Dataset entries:
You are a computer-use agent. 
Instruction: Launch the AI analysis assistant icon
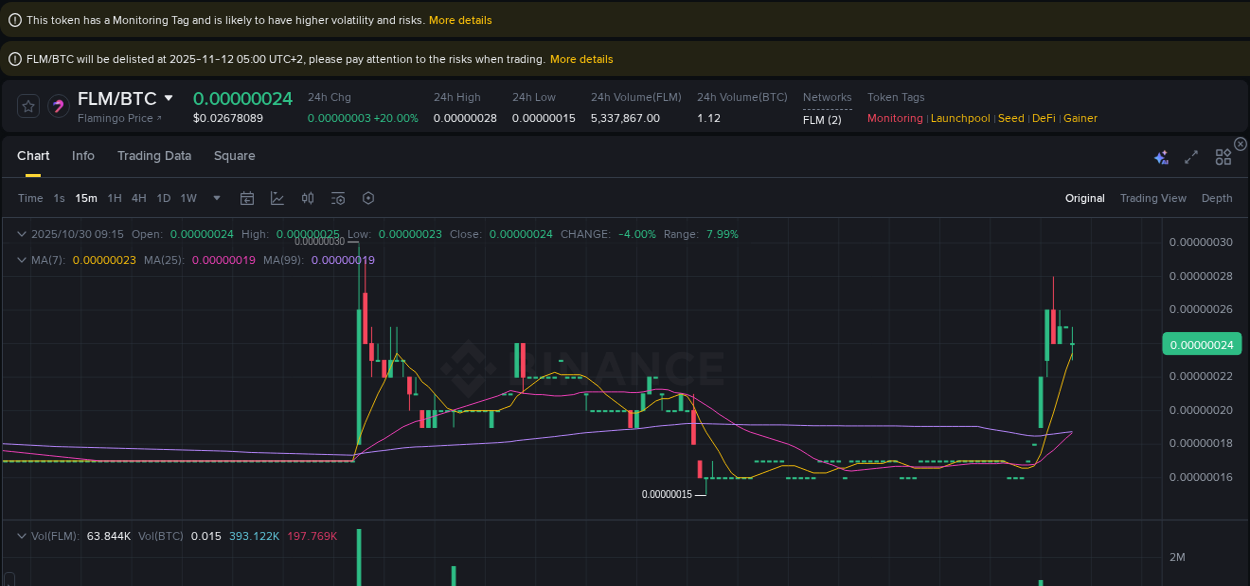[x=1161, y=157]
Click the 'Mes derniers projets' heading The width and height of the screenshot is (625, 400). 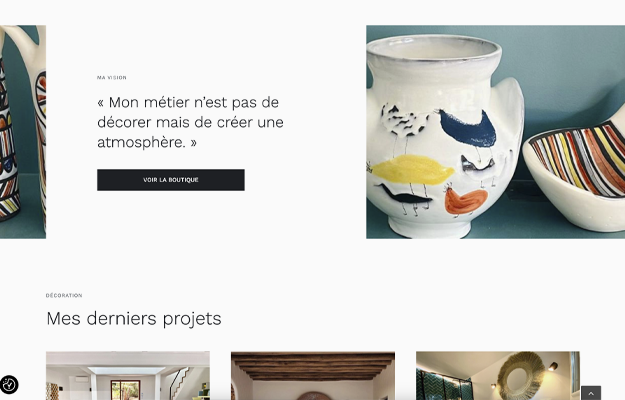[134, 318]
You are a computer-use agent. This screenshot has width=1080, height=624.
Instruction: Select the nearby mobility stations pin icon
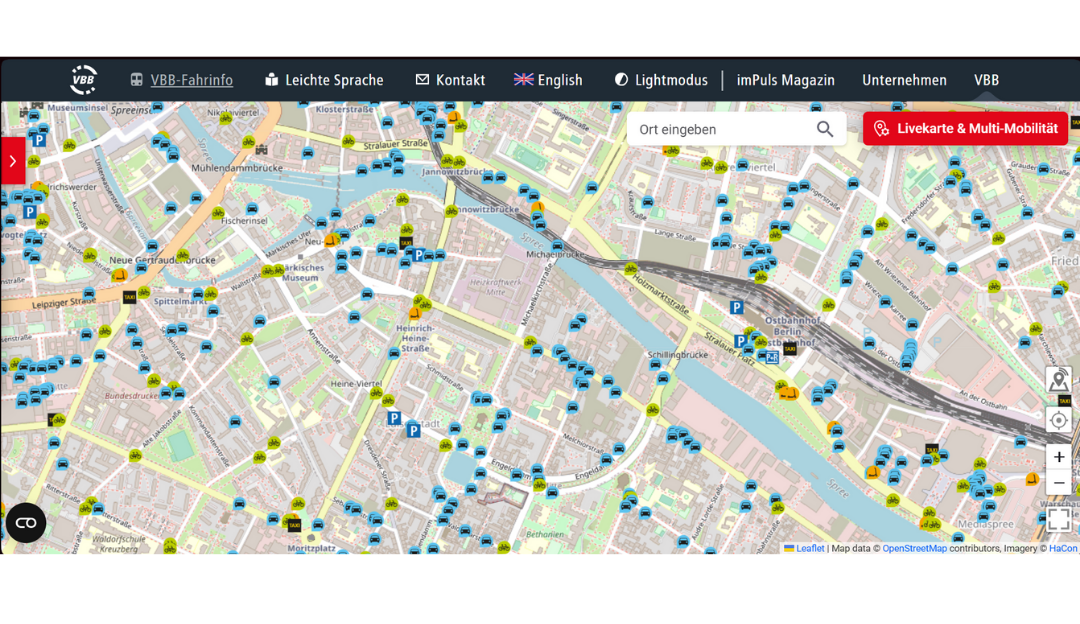point(1058,380)
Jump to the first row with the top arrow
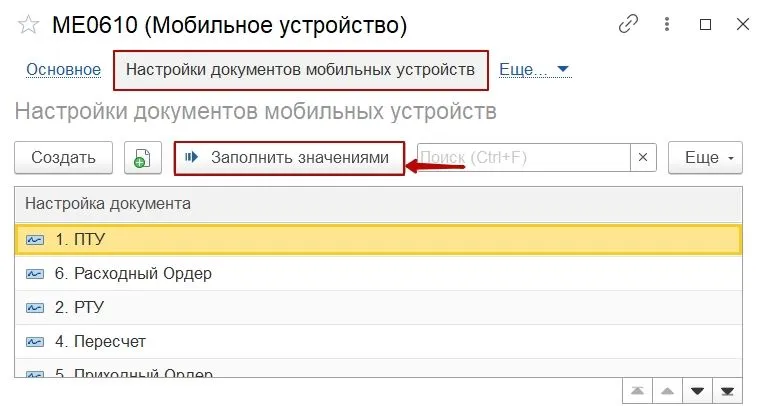The image size is (764, 406). pos(636,389)
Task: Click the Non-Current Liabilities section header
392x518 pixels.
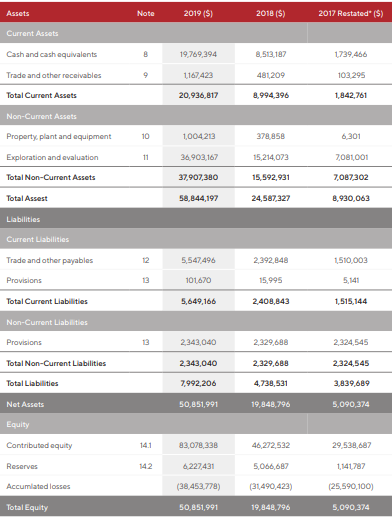Action: [x=47, y=322]
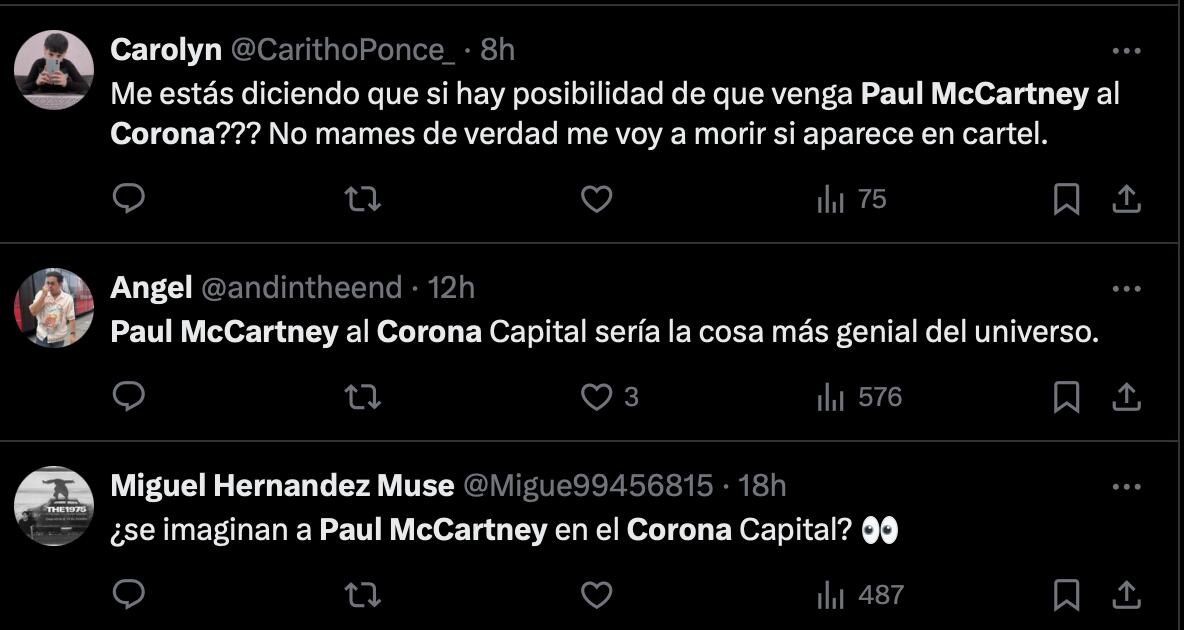Bookmark Carolyn's tweet
The width and height of the screenshot is (1184, 630).
pyautogui.click(x=1067, y=200)
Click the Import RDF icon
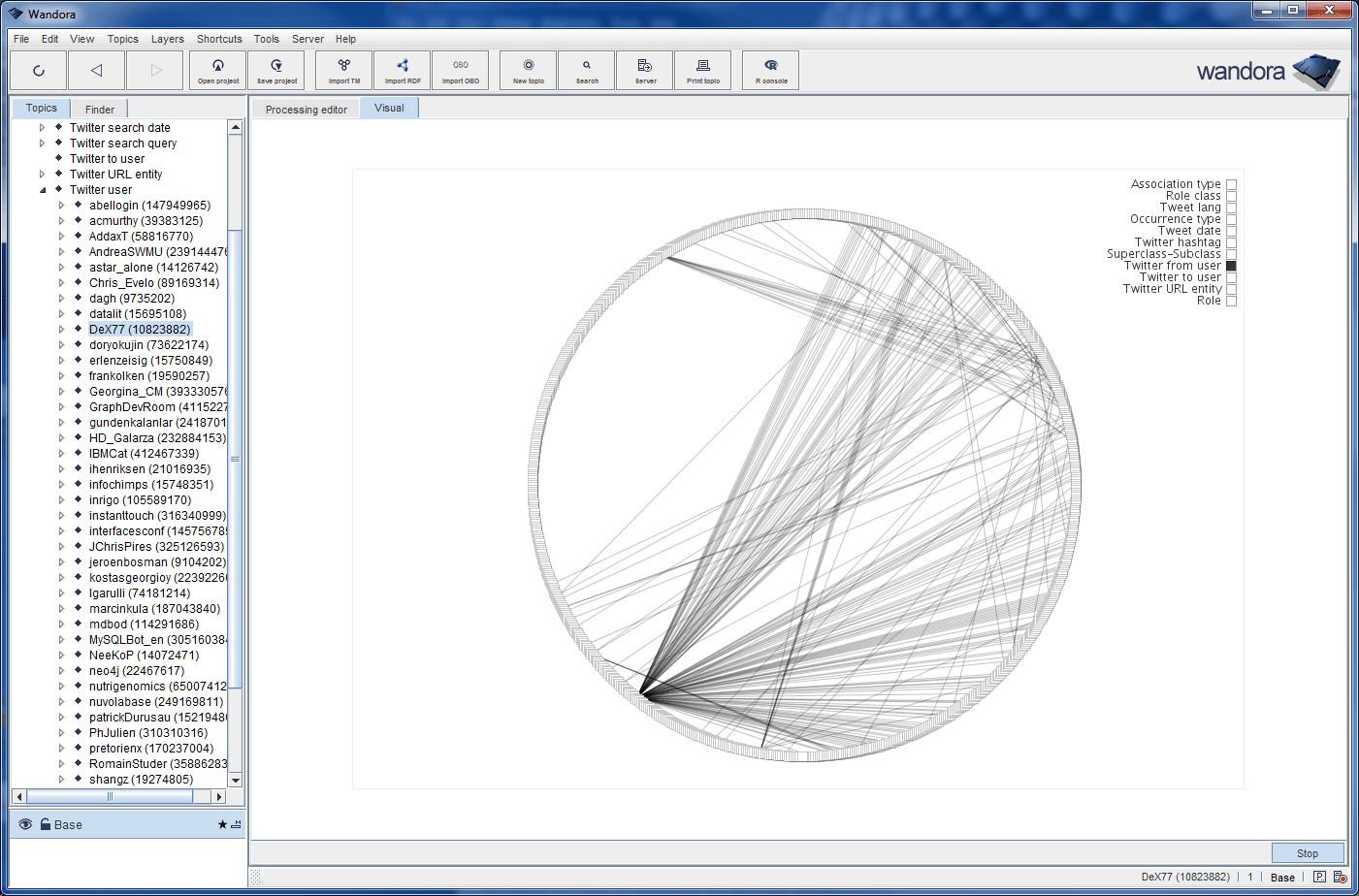This screenshot has height=896, width=1359. click(403, 71)
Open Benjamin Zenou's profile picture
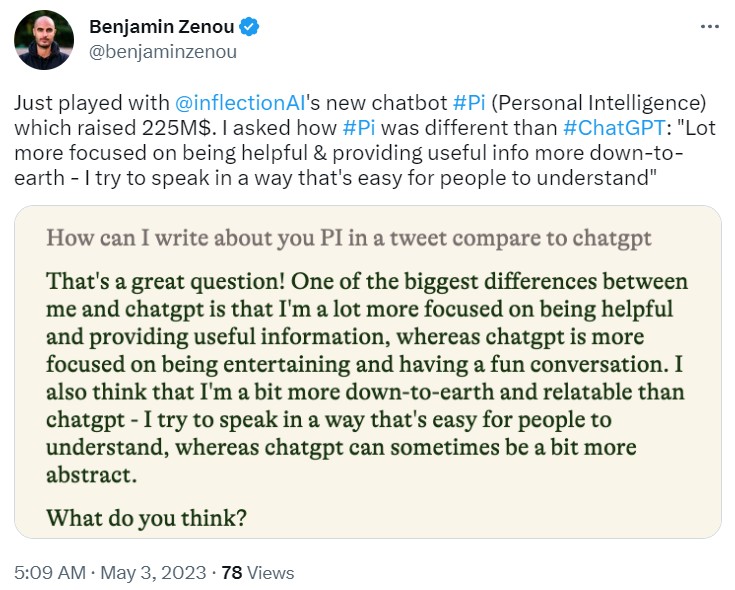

What is being asked:
Please transcribe exactly the lines from the one that contains "Task: Click the" through the closing line of the entries, with no pictures.

Exercise output:
Task: Click the Non-Current Liabilities section header
392x518 pixels.
Action: [x=47, y=322]
Bookmark Carolyn's tweet
The width and height of the screenshot is (1184, 630).
pyautogui.click(x=1067, y=200)
Click the Import RDF icon
This screenshot has height=896, width=1359. click(403, 71)
Open Benjamin Zenou's profile picture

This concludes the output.